William Brennan signed this opinion as well.
Potter Stewart sought to make an argument for the objective test, calling it "the only one truly consistent with the underlying rationale of the defense". Like the concurrences in the earlier two opinions, he argued that a judge, not a jury, should decide whether law enforcement crossed the line. He rejected the idea that the defendant's conduct or state of mind had any bearing, since arguing entrapment by its very nature concedes commission of the act: "He may not have originated the precise plan or the precise details, but he was "predisposed" in the sense that he has proved to be quite capable of committing the crime".
Like Owen Roberts in Sorrells, he expressed concern that a predisposition test would needlessly deter defendants who might otherwise have a case based on the behavior of the government agents involved from doing so, since it would allow the prosecution to bring up prior bad acts that would be prejudicial to the jury and otherwise inadmissible.

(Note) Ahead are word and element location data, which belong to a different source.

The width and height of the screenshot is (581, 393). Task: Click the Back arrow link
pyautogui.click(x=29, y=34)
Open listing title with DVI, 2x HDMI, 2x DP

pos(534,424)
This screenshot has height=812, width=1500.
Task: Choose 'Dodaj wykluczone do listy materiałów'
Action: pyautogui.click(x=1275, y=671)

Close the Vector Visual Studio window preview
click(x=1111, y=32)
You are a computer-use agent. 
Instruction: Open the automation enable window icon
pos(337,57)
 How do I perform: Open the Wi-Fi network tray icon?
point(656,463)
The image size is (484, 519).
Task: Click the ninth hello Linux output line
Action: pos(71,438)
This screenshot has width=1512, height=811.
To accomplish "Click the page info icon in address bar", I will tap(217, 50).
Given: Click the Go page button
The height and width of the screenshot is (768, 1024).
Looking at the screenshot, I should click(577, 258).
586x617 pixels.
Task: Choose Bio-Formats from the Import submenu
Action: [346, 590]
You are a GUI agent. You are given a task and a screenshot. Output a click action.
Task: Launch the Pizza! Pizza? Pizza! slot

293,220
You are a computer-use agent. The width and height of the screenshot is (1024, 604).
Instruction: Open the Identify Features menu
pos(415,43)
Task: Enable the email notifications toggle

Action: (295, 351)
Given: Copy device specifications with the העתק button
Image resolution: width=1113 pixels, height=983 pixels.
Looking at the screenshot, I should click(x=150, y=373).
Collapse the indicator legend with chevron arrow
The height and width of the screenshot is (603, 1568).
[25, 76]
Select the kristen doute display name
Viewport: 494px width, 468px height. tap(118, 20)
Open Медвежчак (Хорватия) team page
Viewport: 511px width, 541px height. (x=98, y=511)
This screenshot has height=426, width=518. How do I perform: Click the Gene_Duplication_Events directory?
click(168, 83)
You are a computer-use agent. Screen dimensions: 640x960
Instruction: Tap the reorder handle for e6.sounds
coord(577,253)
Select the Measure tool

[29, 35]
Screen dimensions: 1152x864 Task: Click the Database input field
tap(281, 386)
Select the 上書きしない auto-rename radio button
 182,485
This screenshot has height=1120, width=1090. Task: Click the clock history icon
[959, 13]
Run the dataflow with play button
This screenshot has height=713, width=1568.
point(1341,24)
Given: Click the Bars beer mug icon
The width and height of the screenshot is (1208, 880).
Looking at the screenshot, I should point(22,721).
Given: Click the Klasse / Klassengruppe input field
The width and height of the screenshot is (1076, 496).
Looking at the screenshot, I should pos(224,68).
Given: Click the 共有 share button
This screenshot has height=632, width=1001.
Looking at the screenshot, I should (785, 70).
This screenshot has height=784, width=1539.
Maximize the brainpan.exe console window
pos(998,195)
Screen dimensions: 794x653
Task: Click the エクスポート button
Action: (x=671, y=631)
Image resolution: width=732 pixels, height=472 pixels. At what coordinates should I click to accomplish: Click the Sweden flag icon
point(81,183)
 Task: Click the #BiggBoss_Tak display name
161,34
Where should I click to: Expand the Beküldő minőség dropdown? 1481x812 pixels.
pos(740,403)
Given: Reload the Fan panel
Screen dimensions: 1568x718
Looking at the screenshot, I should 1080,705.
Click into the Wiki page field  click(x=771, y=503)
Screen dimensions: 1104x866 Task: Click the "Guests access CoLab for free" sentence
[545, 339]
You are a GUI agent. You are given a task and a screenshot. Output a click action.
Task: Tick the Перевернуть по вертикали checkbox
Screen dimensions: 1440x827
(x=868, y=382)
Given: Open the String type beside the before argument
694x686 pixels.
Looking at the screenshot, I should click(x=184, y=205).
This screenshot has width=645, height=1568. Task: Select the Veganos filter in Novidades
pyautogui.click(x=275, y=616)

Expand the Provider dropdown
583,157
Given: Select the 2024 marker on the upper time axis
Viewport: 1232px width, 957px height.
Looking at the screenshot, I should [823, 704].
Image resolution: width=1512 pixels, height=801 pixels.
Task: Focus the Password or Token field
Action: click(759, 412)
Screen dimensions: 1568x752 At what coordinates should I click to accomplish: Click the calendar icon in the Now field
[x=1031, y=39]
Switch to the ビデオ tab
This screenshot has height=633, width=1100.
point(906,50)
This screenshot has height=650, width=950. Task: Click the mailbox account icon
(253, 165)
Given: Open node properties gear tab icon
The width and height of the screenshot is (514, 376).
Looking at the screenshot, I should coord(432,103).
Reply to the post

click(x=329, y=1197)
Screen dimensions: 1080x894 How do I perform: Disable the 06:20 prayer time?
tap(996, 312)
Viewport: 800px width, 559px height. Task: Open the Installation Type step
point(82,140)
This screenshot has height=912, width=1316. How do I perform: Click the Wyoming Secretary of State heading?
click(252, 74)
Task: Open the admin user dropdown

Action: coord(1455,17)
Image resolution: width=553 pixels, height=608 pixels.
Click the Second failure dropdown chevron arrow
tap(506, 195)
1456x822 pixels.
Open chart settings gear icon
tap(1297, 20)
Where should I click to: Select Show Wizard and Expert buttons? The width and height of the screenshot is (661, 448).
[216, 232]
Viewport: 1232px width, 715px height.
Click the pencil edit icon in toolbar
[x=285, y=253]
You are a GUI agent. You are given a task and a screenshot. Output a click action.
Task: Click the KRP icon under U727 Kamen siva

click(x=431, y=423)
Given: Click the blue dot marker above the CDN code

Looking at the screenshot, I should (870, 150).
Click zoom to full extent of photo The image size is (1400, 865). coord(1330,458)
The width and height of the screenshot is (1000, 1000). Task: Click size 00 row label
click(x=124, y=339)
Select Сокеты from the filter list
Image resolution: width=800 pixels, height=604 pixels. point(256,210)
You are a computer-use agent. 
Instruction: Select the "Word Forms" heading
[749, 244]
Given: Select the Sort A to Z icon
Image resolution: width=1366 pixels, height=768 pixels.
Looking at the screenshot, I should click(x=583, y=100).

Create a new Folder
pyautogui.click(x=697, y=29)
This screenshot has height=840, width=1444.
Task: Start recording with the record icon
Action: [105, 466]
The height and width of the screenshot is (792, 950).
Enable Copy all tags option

Stated another way, this subjective test means that the Government is permitted to entrap a person with a criminal record or bad reputation, and then to prosecute him for the manufactured crime, confident that his record or reputation itself will be enough to show that he was predisposed to commit the offense anyway ... In my view, a person's alleged "predisposition" to crime should not expose him to government participation in the criminal transaction that would be otherwise unlawful.
He next turned to the specifics of the case. Like Douglas, he argued that the government's supplying the propanone, a chemical made scarce but not illegal by its own efforts, and then turning around and prosecuting Russell and the Connollys for the methamphetamine made with that propanone, and only that batch, was entrapment no matter how predisposed the three were or whether they were able to obtain propanone from other sources.
Brennan and Thurgood Marshall joined Stewart.